Chapter 20: Communicating with Clients in Crisis
1. A client experiences an unusually stressful life event that exceeds their resources and coping skills. The nurse recognizes the client is experiencing which type of crisis?
a. Developmental
b. Private
c. Adventitious
d. Situational
2. A model of psychosocial development in which each stage is associated with a psychosocial crisis to be resolved was developed by which theorist?
a. Caplan
b. Erikson
c. Aguilera
d. Roberts
3. When educating a student nurse about the definition of a crisis state, the nurse recognizes that additional instruction is needed when the student nurse states,
a. “A crisis state is an acute normal human response.”
b. “A crisis state is a mental illness.”
c. “A crisis state represents a personal response.”
d. “A crisis state creates a temporary disconnect from attachment to others.”
4. The nurse is caring for a client who is experiencing a crisis situation. The nurse recognizes that after feeling a sense of shock, the client will go through a period of recoil in which the client
a. behaviors can appear normal to outsiders.
b. takes constructive actions to face and resolve the reality issues present.
c. achieves at least precrisis functioning.
d. experiences variations in emotions.
5. A client is admitted to a psychiatric unit for crisis intervention. When caring for this client, the nurse recognizes that crisis intervention is
a. a long-term treatment to improve coping skills.
b. a system for focusing on future problem-solving skills.
c. a method of intervention with a goal of returning the client to a level of functioning higher than their precrisis level.
d. a time-limited treatment focused on the immediate problem and its resolution.
6. A client who is experiencing a crisis is admitted to a nursing unit. When entering the client’s room, the nurse should attempt to establish rapport and engage the client by
a. offering a brief introductory statement to quickly orient the client to the purpose of crisis questions.
b. demonstrating an inflexible approach when caring for the client.
c. placing the client in a dimly lit room close to the nursing unit.
d. delegating to several nurses the role as primary contact for information.
7. A client states, “I feel like I have no control over my life.” The nurse determines the client is experiencing a sense of powerlessness. Which strategy most likely assisted the nurse in the identification of powerlessness?

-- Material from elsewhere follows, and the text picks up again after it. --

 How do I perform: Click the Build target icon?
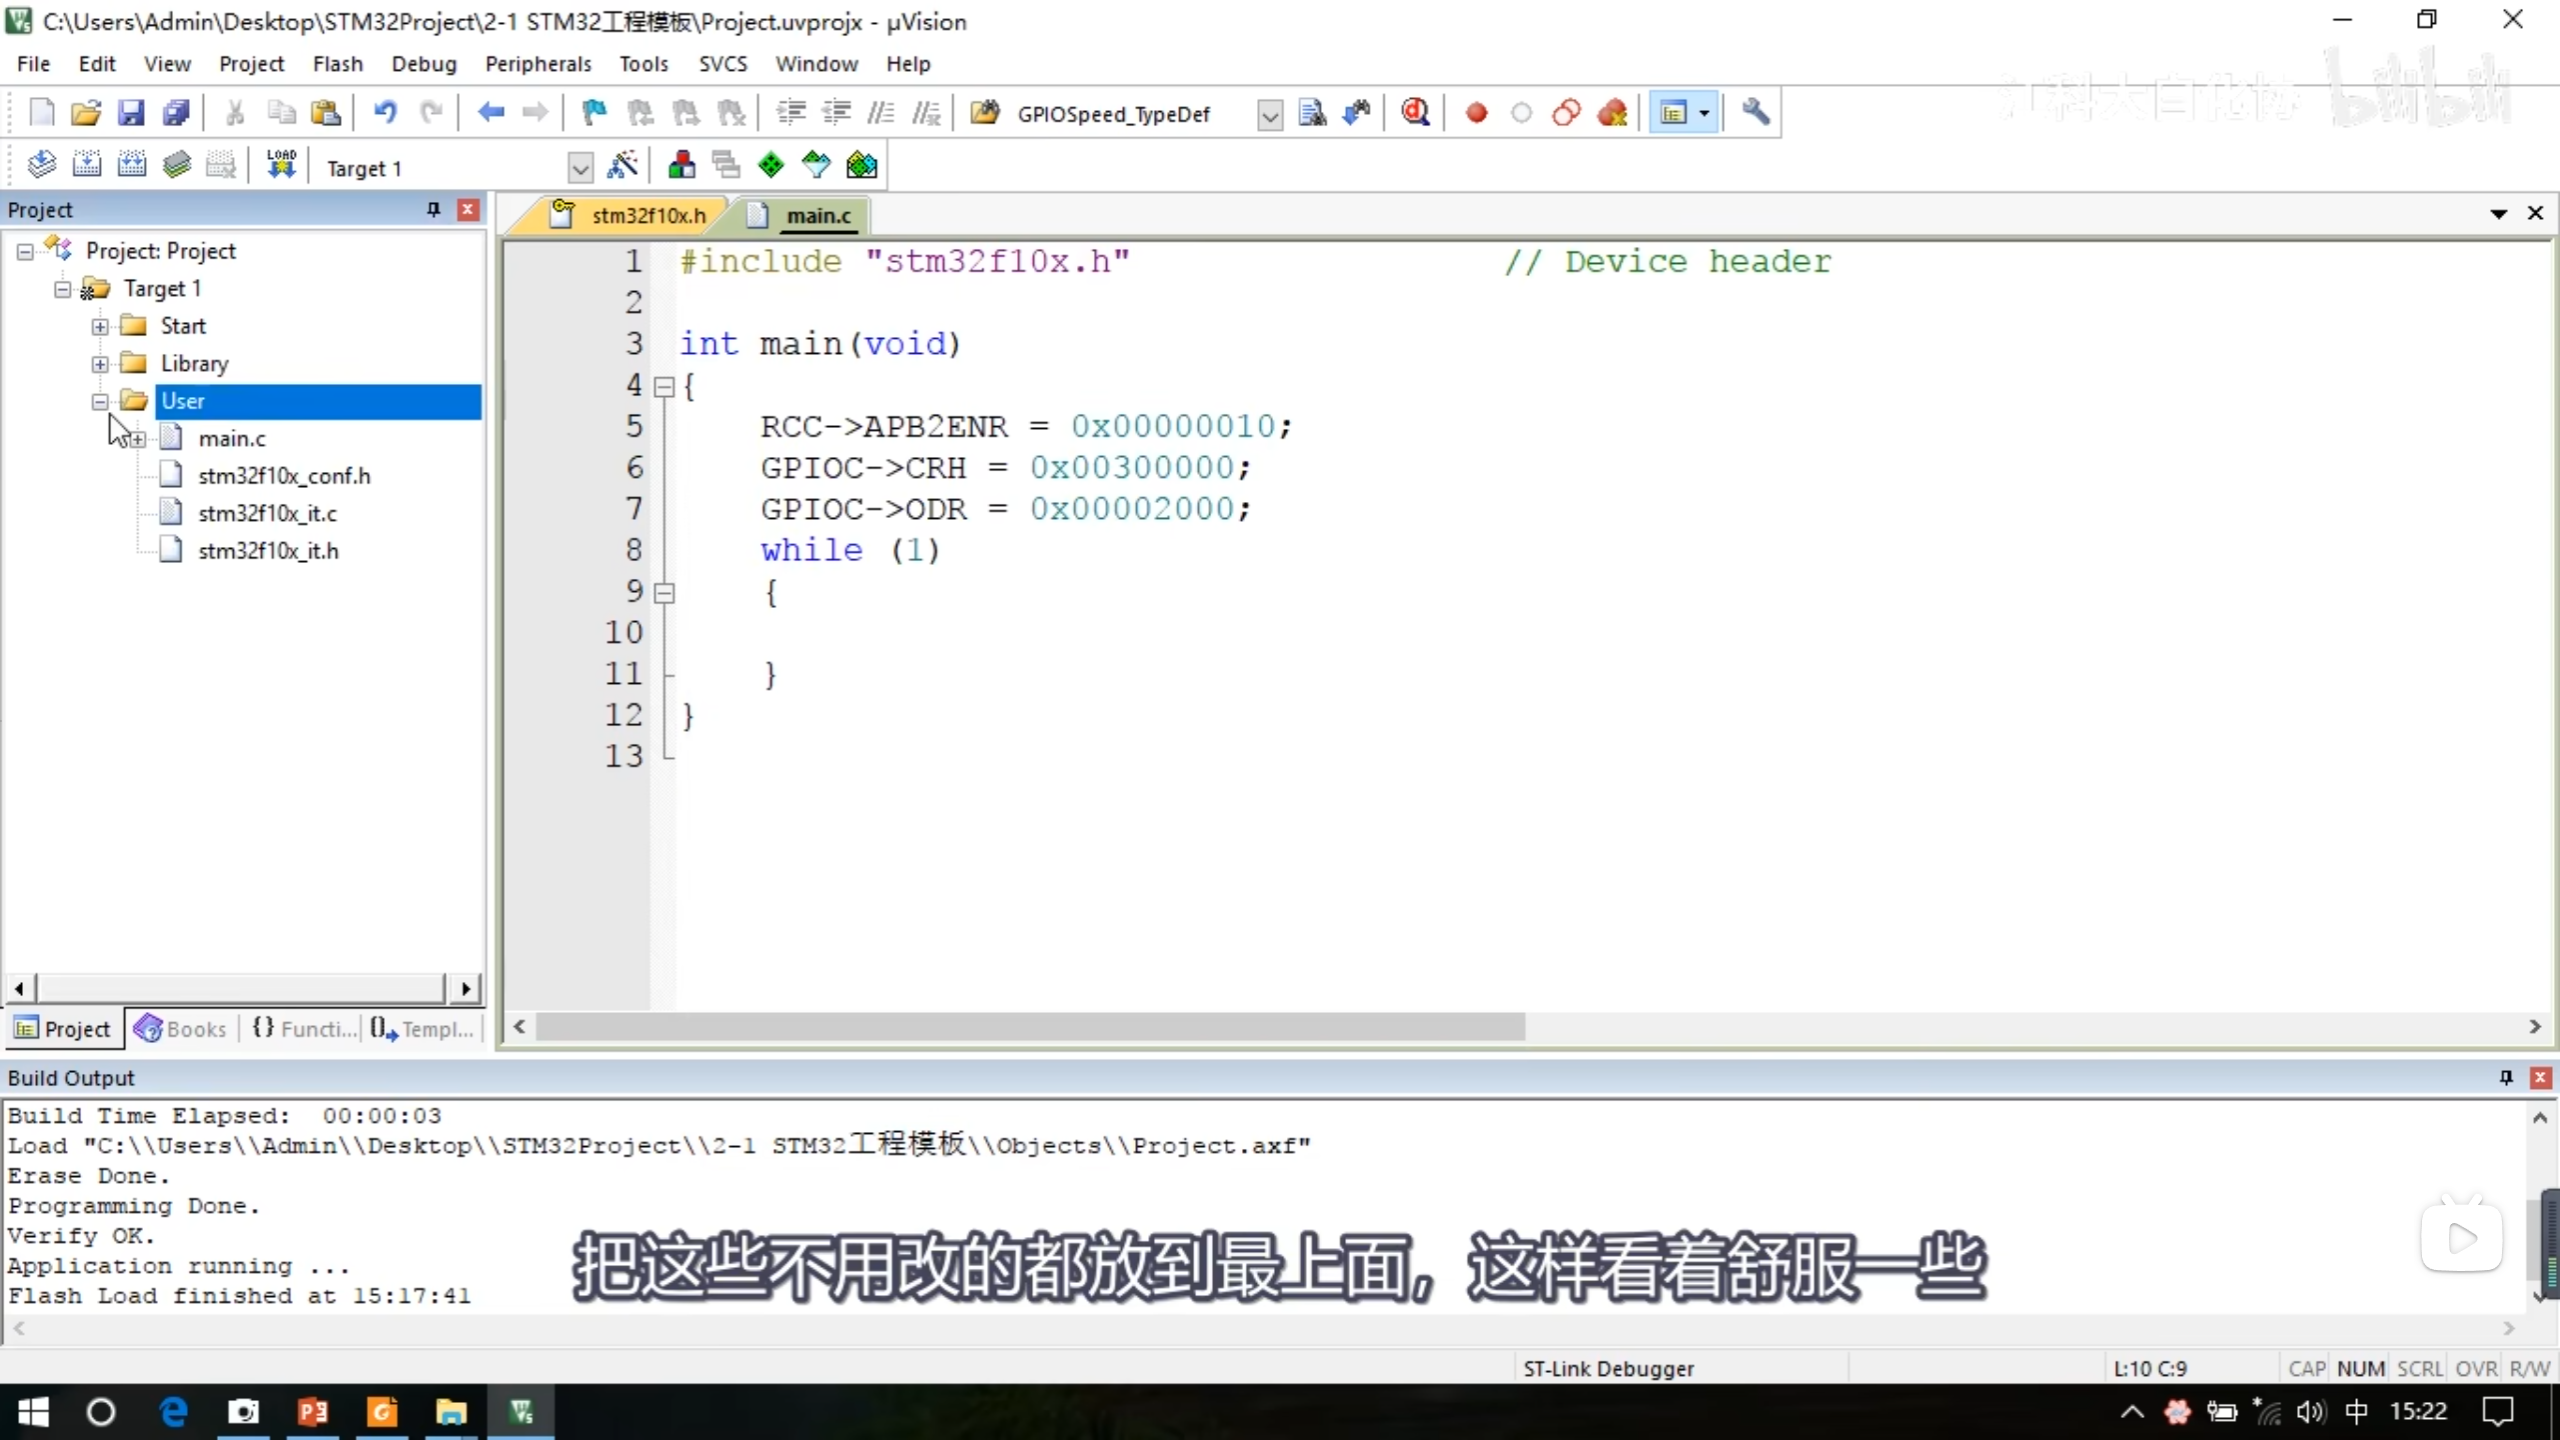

a. Looking for central emotional themes in the client’s story
b. Keeping the focus on the future
c. Providing lengthy responses when interacting with the client
d. Ignoring vocal inflections as the client speaks
8. The nurse is caring for a family that is experiencing a crisis. The nurse recognizes that interventions for initial family responses to crisis include
a. minimizing the family’s sense of control within the hospital environment.
b. prohibiting extreme expression of feelings.
c. providing the family with information that is lengthy and abstract.
d. repeating and frequently reinforcing information.
9. When a disaster strikes within a community, the shock of the disaster pulls people together and outside resources are brought in. This is known as which phase of the community response to disaster?
a. Reconstruction
b. Honeymoon
c. Heroic
d. Disillusionment
10. An older adult client who is mourning the death of her spouse comes to the health clinic for follow-up care for an irregular heartbeat. During the examination the client tells the nurse, “I don’t care about my irregular heartbeat; I will be with my husband soon.” The best response by the nurse is,
a. “It sounds as if you would like to see your husband again.”
b. “Your husband is dead and you have so much to live for.”
c. “Your heartbeat was good today. The medication seems to be working.”
d. “Have you talked to your children recently about how you’re doing?”